We have been reading some commentaries to the effect that the GDPR (General Data Protection Regulation) needs to be transposed with special legislation adopted in the several EU member states. That there will be legislation is true, but the statement is misleading. Make no mistake: the GDPR is an EU regulation, not a EU directive (as the old privacy Directive 46/1995 was); it applies directly without any adoption or adaptation by the member states. In the EU legal system, a regulation, unlike a directive, “is a binding legislative act. It must be applied in its entirety across the EU.” A directive “is a legislative act that sets out a goal that all EU countries must achieve. However, it is up to the individual countries to devise their own laws on how to reach these goals.” See here. “Regulations have binding legal force throughout every Member State and enter into force on a set date in all the Member States” (here). You can be certain of one thing: on May 25, 2018, the GDPR is in force and failure to implement it in your organization – if you are subject to the regulation – can result in sanctions. (here)
When I read that specific national legislation will be needed, I believe I know what those commentators want to say, still I am afraid that those statements might generate a misunderstanding in the mind of those organizations that, from May 2018, will be subject to the GDPR: they might be led to believe (especially abroad where they are not very familiar with the EU law) that they could postpone their implementation efforts because the EU member states still have to implement the GDPR. [i] This would be a misguided way of thinking.
What those commentators probably mean — I am pretty sure – is that the GDPR requires action by national legislatures on some matters and there will need to be national legislation. Why?
The reason resides in the relationship between EU law and national law. The GDPR abrogates the Directive 46/1995 but cannot abrogate that national law that is “rooted” in the Directive. Because of the preemption mechanism of EU law on national laws, national law that is inconsistent with binding EU legislation (as the GDPR is) becomes inapplicable (principle of primacy of EU law)[ii]: every national judge in front of whom an issue is brought, must declare the national (inconsistent) law as inapplicable and simply apply the EU law; said it in other words, the EU law preempt national law.
However, because the national legislation enacted in the past to implement the Directive is extensive, the mechanism of automatic preemption would be both frequent and somewhat complex. To avoid inefficiencies, national legislators will need to take actions and abrogate or modify national privacy law that is inconsistent with the GDPR.

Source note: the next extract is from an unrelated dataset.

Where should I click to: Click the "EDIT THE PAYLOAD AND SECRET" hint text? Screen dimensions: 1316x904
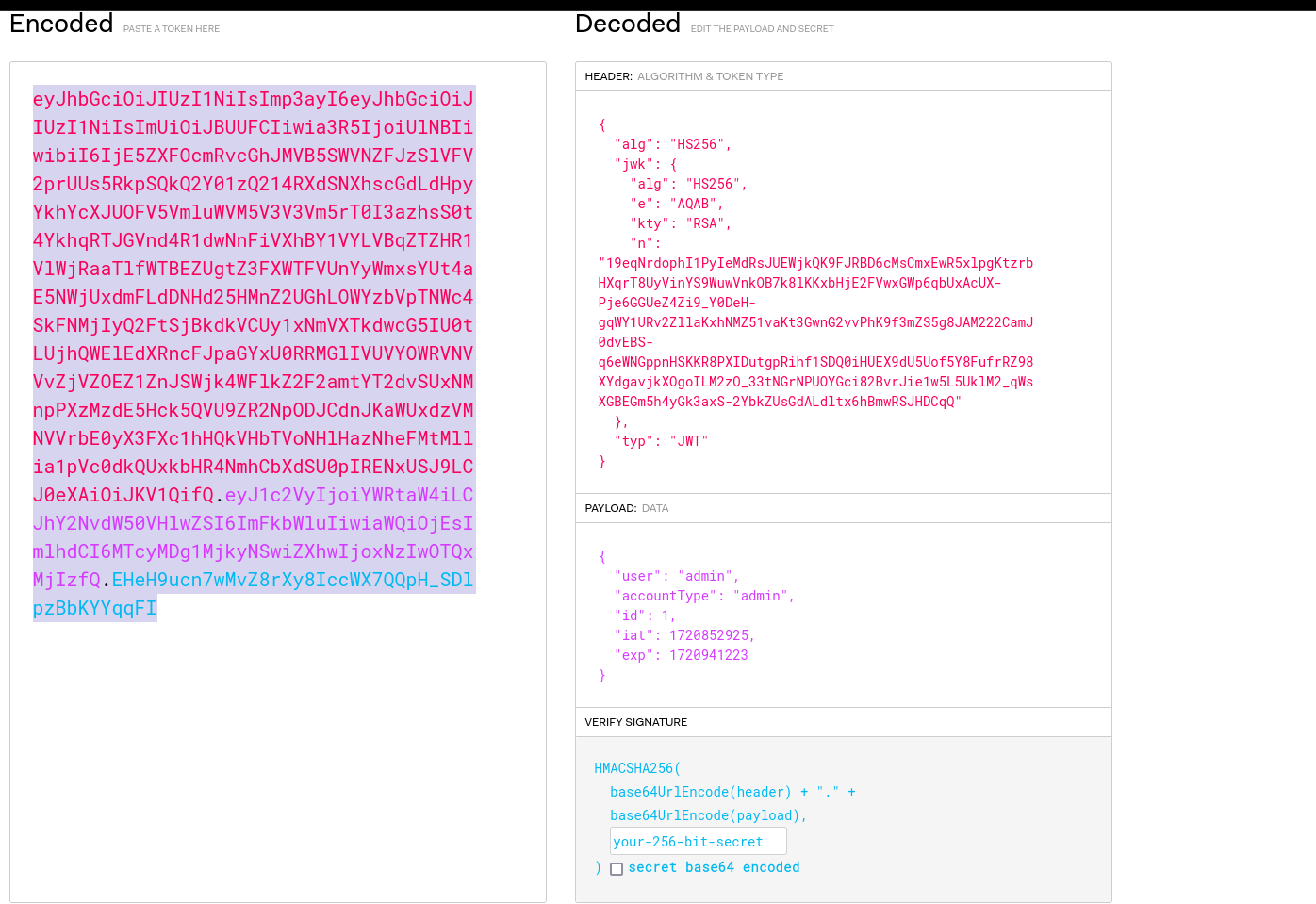coord(762,28)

Another aspect on which the national legislators have some leeway are criminal sanctions. See GDPR 84.[iii] Should a Member state fails to legislate about criminal sanctions, the right to compensation and liability[iv] and the administrative sanctions provided by Article 83 of the GDPR[v] are nonetheless applicable.
Also, there are member states, like Italy in which the national legislature has been particularly active in privacy legislation. Italy has a privacy code that is stricter than the current EU privacy directive. Also, there are countries (Italy is also an example) in which the privacy rules intertwine with other laws (e.g., employment regulations) or in which the data protection authority has issued rules that are based on the directive (and its national implementation law) but not only on that (Italy again: think of the surveillance camera decisions that are backed up by privacy law but also by employment regulations.) Those countries – more than others – will need to issue domestic legislation to reconcile those rules with the GDPR. That doesn’t mean that the GDPR won’t be applicable until that legislation will be passed. And it’s better that you don’t count on postponement and start getting ready now.